There are a few sarong shops in front of the parking area in case you want to bring one home as a souvenir or rather have your own sarong ready for upcoming temple visits.
Remember, in some temples you are not allowed to wear anything other than Balinese temple outfits. And women aren’t allowed to go in during their period.
How to Get to Gunung Kawi Sebatu?
The best way to visit the temple Gunung Kawi is by making your way to Ubud if you are in South Bali. Coming from the North, aim for Tegallalang rice fields and make your way to village Sebatu. You can easily include them as well as the Tirta Empul Temple in your trip. You won’t spend too much time here.
How Long Should You Stay at Gunung Kawi Sebatu?
The temple complex is medium sized and you should explore it fully. It really is pretty. But you will definitely not spend more than an hour here. Even 30 minutes is quite enough if you aren’t an avid travel photographer wanting to capture details and various angles.
To Whom is the Temple Dedicated?
Temple Gunung Kawi Sebatu was built to honour Hindu deity Wisnu (विष्णु), who represents water and creation. As with many other deities, he has multiple names and avatars as well. In Vaishnavism, he is also referred to as the Brahman, the supreme, the Svayam Bhagavan.

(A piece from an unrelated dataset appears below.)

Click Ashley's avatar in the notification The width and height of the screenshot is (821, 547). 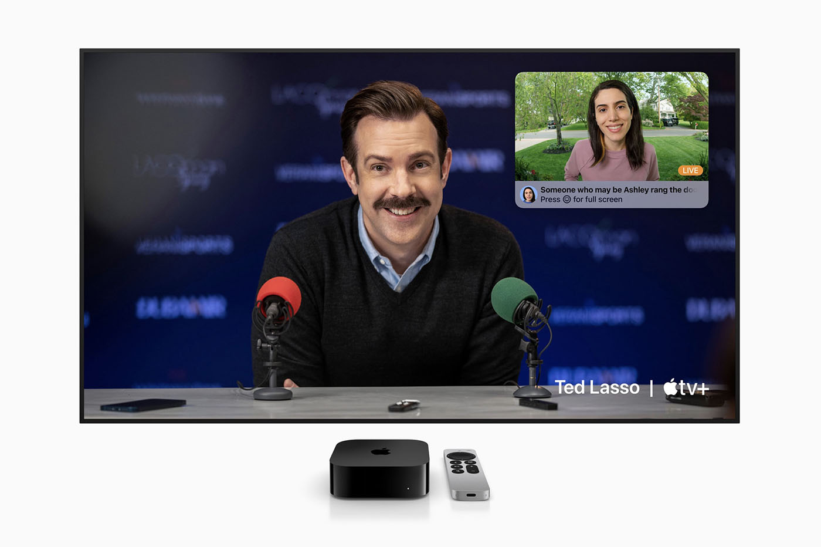(528, 194)
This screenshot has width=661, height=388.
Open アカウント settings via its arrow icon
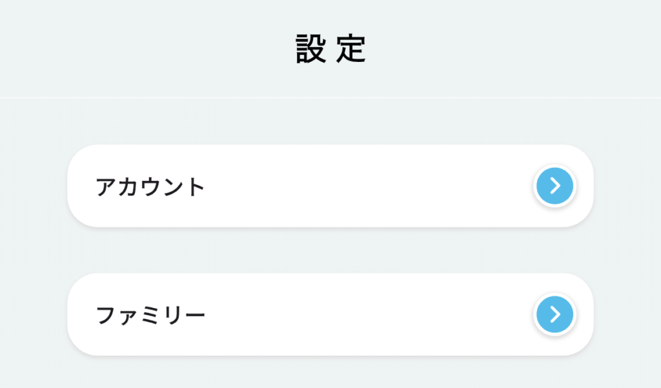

He is typically drawn with pale or blue skin and four arms.
When Should You Visit Gunung Kawi Sebatu?
Since the temple near Ubud isn’t nearly as popular as its nearby water temple, you don’t need to get up super early.
I visited over lunch time and there were only a handful of people quickly shown around by a local guide. They looked at everything and then left. So I pretty much had the place to myself.
If you can, time your visit for the temple anniversary, which is on the first full moon of the Balinese calendar. For 2019 that is 16 July and for 2020 it is 5 July. The temple grounds will crowded with dancing and singing locals and pilgrims then.
What Can You See at the Temple?
First and foremost, it’s not the Kings Tombs, which are also known as Gunung Kawi! They are situated in a close by neighbourhood, so you can visit both Gunung Kawi.
The full name of the temple is Pura Tirta Dawa Gunung Kawi Sebatu. That’s quite a handful, which is why it is often just referred to as Gunung Kawi Sebatu. On the temple grounds you can find both gardens and bathing pools next to the shrines.
To your right after you enter, you can see a small carp pool and the statue of Hindu goddess Sarasvati. She represents the arts, knowledge and wisdom.
Next to her is a “floating” hall, known as Wantilan hall. Buy carp food from a table nearby for 5000 IDR (35c) to feed the fish from there.
A little further, on each side of the temple, you can see the bathing pools. Locals and pilgrims alike use them to freshen up and get blessed with the holy water. You need to pay in a donation box and come wearing a swimsuit. Dressing rooms and toilets are close to the entrances.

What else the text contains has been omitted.